● **TRY IT**
Could you set down only the lines from the one including "Click the camera snapshot icon" to the end of the records below, inclusive and exact, leaving pictures out?

╭──

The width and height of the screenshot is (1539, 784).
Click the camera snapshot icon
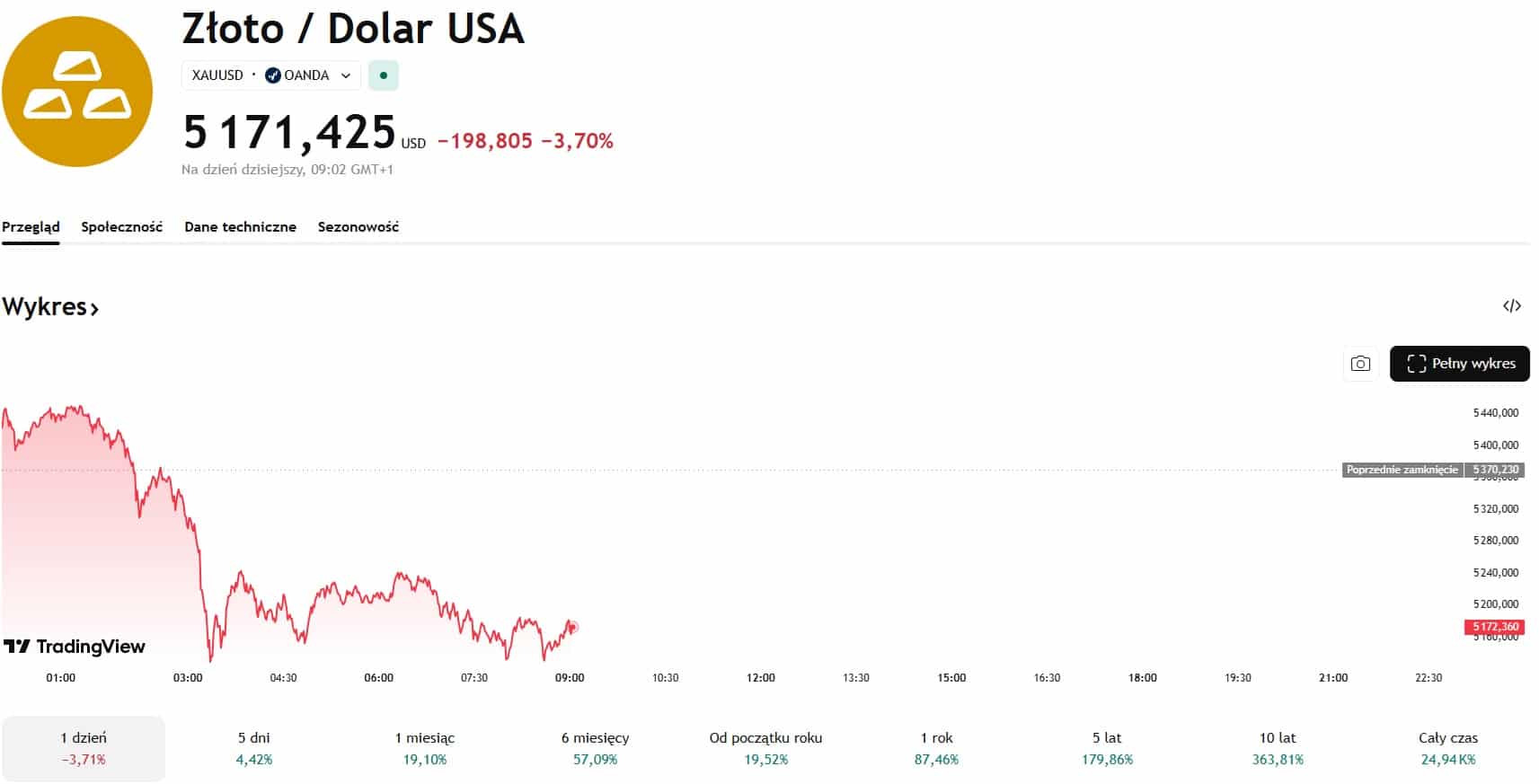[1360, 364]
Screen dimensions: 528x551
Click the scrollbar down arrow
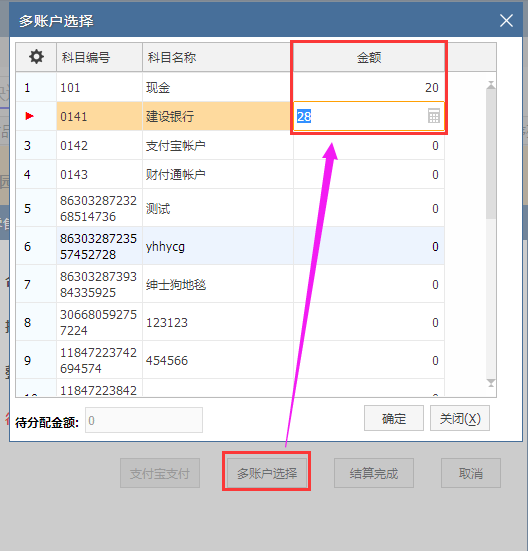(491, 383)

╰──

● **SOLUTION TO THIS TASK**
Click the camera snapshot icon
[1360, 364]
Screen dimensions: 528x551
Click the scrollbar down arrow
(491, 383)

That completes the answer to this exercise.